Rien de plus utile, en revanche, que de collaborer ponctuellement
contre des instances de pouvoir phallique, par exemple dans
la lutte contre les diktats du Vatican. Ainsi de l’association
lesbienne italienne Fuoricampo s’unissant aux LGBT dans
le mouvement Facciamo Breccia (mixte, laïque, dont le
slogan est NO VAT) et dans ce but précis.
2. Je pense
hier à Benoit Lapouge, à Jean-Luc Pinard Legry,
au premier Guy Hocquenghem, seuls contre la puissante intelligentsia
pédophile masculine : René Scherer, Tony Duvert
et autres. Je pense aujourd’hui à quelques gynandres
(cf. Contre le sexage, Balland, 2000) conscients des effets
du sexisme, ainsi des regrettés Guillaume Dustan, Léo
Thiers-Vidal et quelques autres bien vivants, mais plus souvent
québecois que français.
3. A l’heure
actuelle, les queers – mouvement de la mouvance –
dans leur volonté de dénaturaliser la bite,
jouent à démultiplier le pénis et à
en faire une prothèse ludique, le packing. Dopés
à l’Humour, les textes et pratiques des queers,
fortement influencés par la culture masculine gay –
avec référence obligée aux canons homosexuels
– naviguent dans l’orbe d’un courant sado-maso
qui se veut subversif. Mais si l’on voit bien fleurir
des lesbiennes dûment nanties d’un gode (de valeur
ajoutée, en somme), on ne voit guère de gays
vulviques ou clitoridiens ! Le regrettable mimétisme
anatomique ne joue que dans un sens. Celui de la plus-value
masculine. L’existence des drag kings, drag queens et
la multiplication des trans, témoignent à la
fois de la volonté de transgresser les genres et de
l’impossibilité de le faire dans un système
phallocratique dont les normes sont sadiquement appliquées.
À tel point qu’un trans f>m est de plus sûre
qualité qu’un trans m>f.

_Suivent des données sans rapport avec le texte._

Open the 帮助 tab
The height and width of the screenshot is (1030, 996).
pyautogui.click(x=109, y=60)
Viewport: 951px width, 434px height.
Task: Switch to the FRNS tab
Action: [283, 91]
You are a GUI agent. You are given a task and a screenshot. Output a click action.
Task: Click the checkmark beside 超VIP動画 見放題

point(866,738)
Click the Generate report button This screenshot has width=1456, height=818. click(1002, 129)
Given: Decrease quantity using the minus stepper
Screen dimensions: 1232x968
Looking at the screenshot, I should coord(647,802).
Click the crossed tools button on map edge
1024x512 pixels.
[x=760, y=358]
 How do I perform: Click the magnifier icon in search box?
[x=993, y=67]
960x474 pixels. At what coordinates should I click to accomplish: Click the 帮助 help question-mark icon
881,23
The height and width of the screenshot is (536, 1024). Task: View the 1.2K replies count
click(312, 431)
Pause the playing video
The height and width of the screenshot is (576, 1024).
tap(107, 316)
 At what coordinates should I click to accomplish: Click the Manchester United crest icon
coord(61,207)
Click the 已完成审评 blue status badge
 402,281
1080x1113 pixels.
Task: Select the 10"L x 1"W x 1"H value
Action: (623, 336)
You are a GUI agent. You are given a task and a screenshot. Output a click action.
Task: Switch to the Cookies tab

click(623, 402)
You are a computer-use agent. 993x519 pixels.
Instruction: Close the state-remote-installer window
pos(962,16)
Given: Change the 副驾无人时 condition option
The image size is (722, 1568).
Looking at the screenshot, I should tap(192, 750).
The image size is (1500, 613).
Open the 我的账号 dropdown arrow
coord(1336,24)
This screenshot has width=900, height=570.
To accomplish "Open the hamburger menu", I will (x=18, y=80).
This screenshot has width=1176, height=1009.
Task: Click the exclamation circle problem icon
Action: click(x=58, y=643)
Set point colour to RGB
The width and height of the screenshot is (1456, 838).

La faute à
qui ?
4. D’où l’acceptation
volontaire ou forcée des lesbiennes à s’associer
aux gays, aux bi, aux trans, diluant ainsi leur connaissance
d’elles-mêmes, leur sexualité modelée
sur celle des gays (« Viens que j’te bouffe le
cul »), leurs buts propres, leur culture – le
plus souvent elles ne savent pas qu’elles en ont une
– pour créer une nouvelle mixité mimétique
comme dans les « maisons des homosexualités »,
lieu illusoire de pacification des conflits, où la
présence des hommes offre une rassurance (sic), une
crédibilité (sic), une visibilité, des
revenus financiers plus importants, etc., bref une vitrine
hétéro dans tous ses effets. Ce qui n’empêchera
pas, bien sûr, quelques vraies solidarités.
5. À l’exemple de la mode qui, exhibitionniste,
propage l’anorexie, des animateurs de télé
homosexuels qui n’hésitent pas à brocarder
les femmes et les goudous, des articles de presse qui laissent
la signature aux gays, libres de recenser les ouvrages littéraires
qui ne les remettent pas en question, des profs d’université
qui traitent en subalternes les doctorantes dites «
consentantes » et ignorent ou pillent les apports théoriques
des lesbiennes radicales, etc.
6. En particulier Monique
Wittig et les chercheuses publiées dans la revue Espace
lesbien. À paraître La sapiens ou la
fin d’une imposture (Barasc-Causse).